# How difficult was the A+ test?



## Armymanis

Hello Everyone! 

I am pretty excited! I have been working with computers and studying for my A+ test for over a month now. I am taking a class right now that covers everything that is in the A+ test, and I mean absolutely everything. I am getting bored taking their practice tests over and over again because I keep getting between 84%-100% on 50 questions per test. Should I start reading the comptia A+ study guide book for my preparation for my june 23rd exam?


----------



## Madcatz

The test was easy for me, though I think I got lucky and had like only two printer questions. Friend of mine took the test at the same time as me, he failed but had alot of printer questions.

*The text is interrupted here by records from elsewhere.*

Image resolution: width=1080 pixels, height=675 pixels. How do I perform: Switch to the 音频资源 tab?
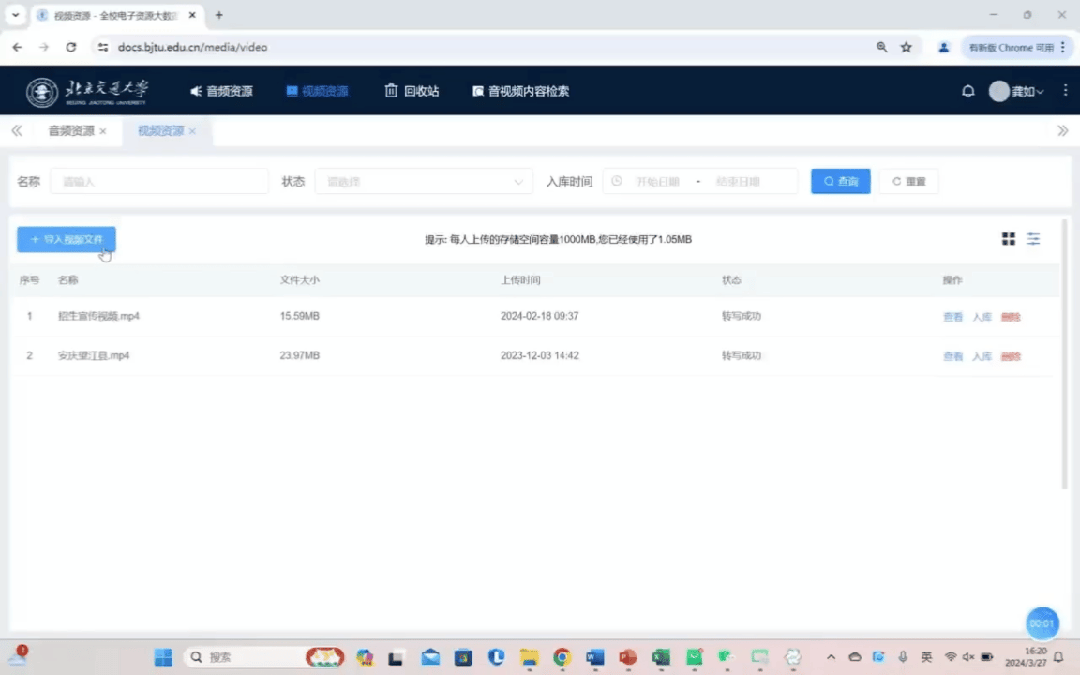click(x=71, y=131)
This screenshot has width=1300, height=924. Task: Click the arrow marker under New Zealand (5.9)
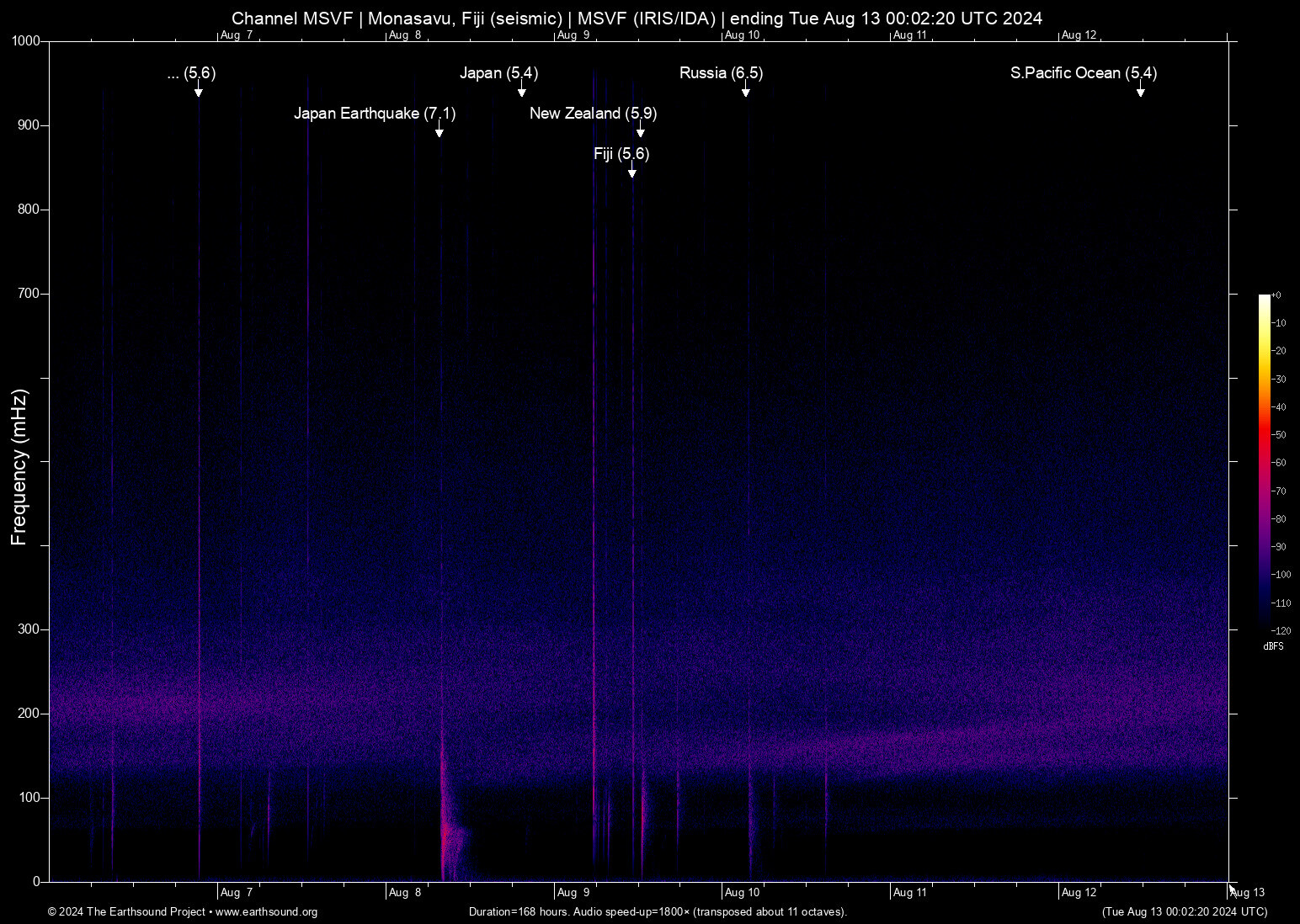(640, 132)
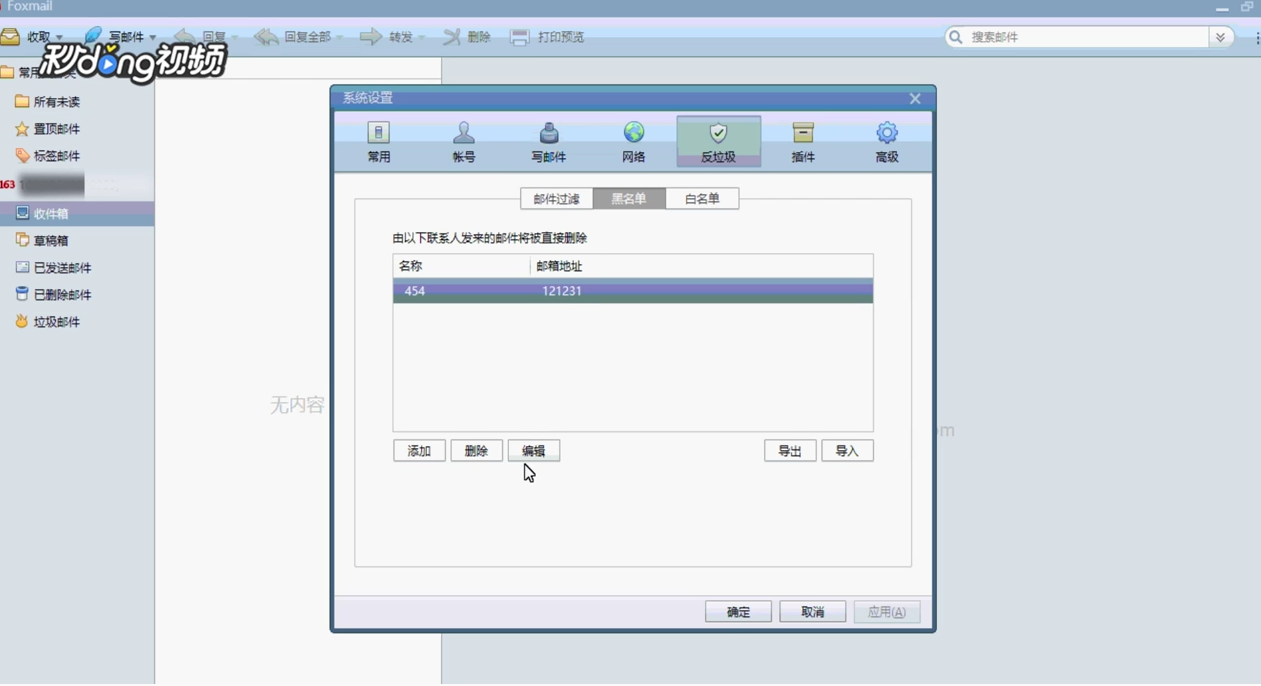Select the 反垃圾 (Anti-spam) settings icon
This screenshot has width=1261, height=686.
tap(718, 140)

I would suggest going online and doing different practice tests, if your doing the same one over and over again, you probably have the questions memorized. But also make sure you know laser printer basics and how they print (if printers are still on the test, I took it 5 years ago, lol)


----------



## tim19889

I've been studying with the latest book by Mike Meyers for Comptia A+ certification, and he says yes they still do test you pretty heavily on printers. Especially laser printers. It helps if you remember the 6 steps a laser printer takes to print.
C-clean the drum
C-charge the drum
W-write to the drum
D-Develop Image
T-Transfer image from drum to paper
F-Fuse the image on the paper

Remember ccwdtf, and learn what parts of the printer does each step .


----------



## greenbrucelee

Everyones A+ is different as is the same with other exams. You may get a lot of questions on Printers you may only get a couple you will also get questions which do not get marked as they are beta questions for when they revise the question pool.

So my advice is to study and practice as much as you can. One thing I must add is free practice exams are usually crap or they are braindumps (the real questions) using braindumps can get you decertified and stopped from taking any IT certifications again. People who use braindumps have no business working in IT and it's their fault that the IT industry has been devalued.

Good practice exams usually cost you money but getting a good practice exam is worth paying for. I recommend Boson as the best with Transcender, preplogic and trainsignal being good too.


----------